Every time you complain about not being allowed to send certain foods to school, remember Marcus.

“I was thinking this is a bit of an overreaction.”

If you opened the Sydney Morning Herald today, you would have seen an eight-year-old boy smiling back at you. Marcus was climbing a tree with beautiful blue water in the background. You couldn’t help but smile back at him.

Marcus passed away two years ago. His father, John Terranova, spoke of the day he was called to his son’s after-school care facility because Marcus was having an asthma attack.

“I was thinking this is a bit of an overreaction. A paramedic said: ‘We are doing the best we can for him.’ I was sitting in a kid’s chair thinking they were giving him some help and didn’t want me to get too worried about it.”

But then he saw his son being wheeled out to an ambulance: “They were giving him CPR. I remember saying, ‘Please God, spare him’. He really was an angel, that boy.
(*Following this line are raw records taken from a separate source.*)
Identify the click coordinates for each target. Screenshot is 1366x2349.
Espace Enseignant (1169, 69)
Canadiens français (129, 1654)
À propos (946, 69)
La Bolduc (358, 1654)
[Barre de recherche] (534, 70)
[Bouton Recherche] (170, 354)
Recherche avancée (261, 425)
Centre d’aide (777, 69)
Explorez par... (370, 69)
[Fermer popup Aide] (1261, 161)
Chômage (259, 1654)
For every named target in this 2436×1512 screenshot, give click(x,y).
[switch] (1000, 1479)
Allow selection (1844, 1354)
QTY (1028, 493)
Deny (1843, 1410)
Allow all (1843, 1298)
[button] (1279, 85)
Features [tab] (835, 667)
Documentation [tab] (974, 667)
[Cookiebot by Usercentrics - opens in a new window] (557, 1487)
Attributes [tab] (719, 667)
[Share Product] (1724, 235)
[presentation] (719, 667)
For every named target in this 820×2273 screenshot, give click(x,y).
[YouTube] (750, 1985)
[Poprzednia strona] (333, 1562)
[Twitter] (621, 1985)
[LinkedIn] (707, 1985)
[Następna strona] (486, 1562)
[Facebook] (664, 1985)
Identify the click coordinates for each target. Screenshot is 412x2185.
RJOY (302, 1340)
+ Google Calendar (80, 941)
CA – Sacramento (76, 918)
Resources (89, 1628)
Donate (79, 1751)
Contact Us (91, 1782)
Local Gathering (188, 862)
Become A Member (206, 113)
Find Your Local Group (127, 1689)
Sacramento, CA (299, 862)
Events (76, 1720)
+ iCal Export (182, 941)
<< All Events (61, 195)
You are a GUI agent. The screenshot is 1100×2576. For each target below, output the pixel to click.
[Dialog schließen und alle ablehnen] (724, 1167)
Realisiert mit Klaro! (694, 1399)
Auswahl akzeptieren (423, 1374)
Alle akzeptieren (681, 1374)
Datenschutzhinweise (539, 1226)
I live in the hope that there is a heaven and one day I’ll get to be with him again.”

Marcus wasn’t having an asthma attack. He was having an allergic reaction. A report later suggested it was a peanut, a cashew or a kiwi fruit that has triggered anaphylaxis.

John knew that Marcus had an allergy to peanuts, but had no idea he was at risk of anaphylaxis. “He was seeing a dermatologist but the connection between his eczema, asthma and the allergy was not investigated… The focus was always on the asthma. Somewhere along the line someone should have joined the dots.”

John doesn’t blame the after-school care centre, who he says was “fantastic” (an investigation also cleared them of responsibility of Marcus’s death). The bereaved father now campaigns to have parents have their children regularly tested for allergies, so that a treatment plan can be put in place.

It’s a gut-wrenching story, especially when you remember the splashy headline that was on the cover of that same paper that carried Marcus’s face today: BIRTHDAY BAN TAKES THE CAKE.

Today’s Sydney Morning Herald

It was a story about a child care centre in inner-Sydney that had banned birthday cakes. According to the centre, the cakes were banned because parents were worried about their children eating too much cake (which breached nutritional guidelines), and they were concerned that children with allergies felt excluded because they couldn’t eat the cake.

The response was somewhat predictable: cries of “political correctness gone mad!” “Oh-ho, here come the fun police” in the comment section of every place the story was run (including on Mamamia).

But the truth is: this cake ban has very little to do with political correctness.

It has even less to do with kids feeling sad because they can’t eat cake, or the dangers of eating too much sugar.

You just have to look at Marcus Terranova’s face to know what this is about.

Yes, it is a pain to have to police your own kid’s lunchbox when they go to school. Yes, it is embarrassing to receive a note from your child’s school to tell you that the lunch has been confiscated because it contained potential allergens. Yes, it is a bummer that they can’t eat cake at school.

But the fact is that your kid can come home and roll around in nuts. Your kid can come home and eat all the cake they want.

Your kid can come home.

Kids like Marcus don’t get to come home.

Every time it seems like too much to read the label of your muesli bars to see whether they contain nuts, remember Marcus’s face. Remember how his dad thought everyone was overreacting and sat quietly waiting for him to be treated for an asthma attack.

And remember that this doesn’t have to happen on your watch.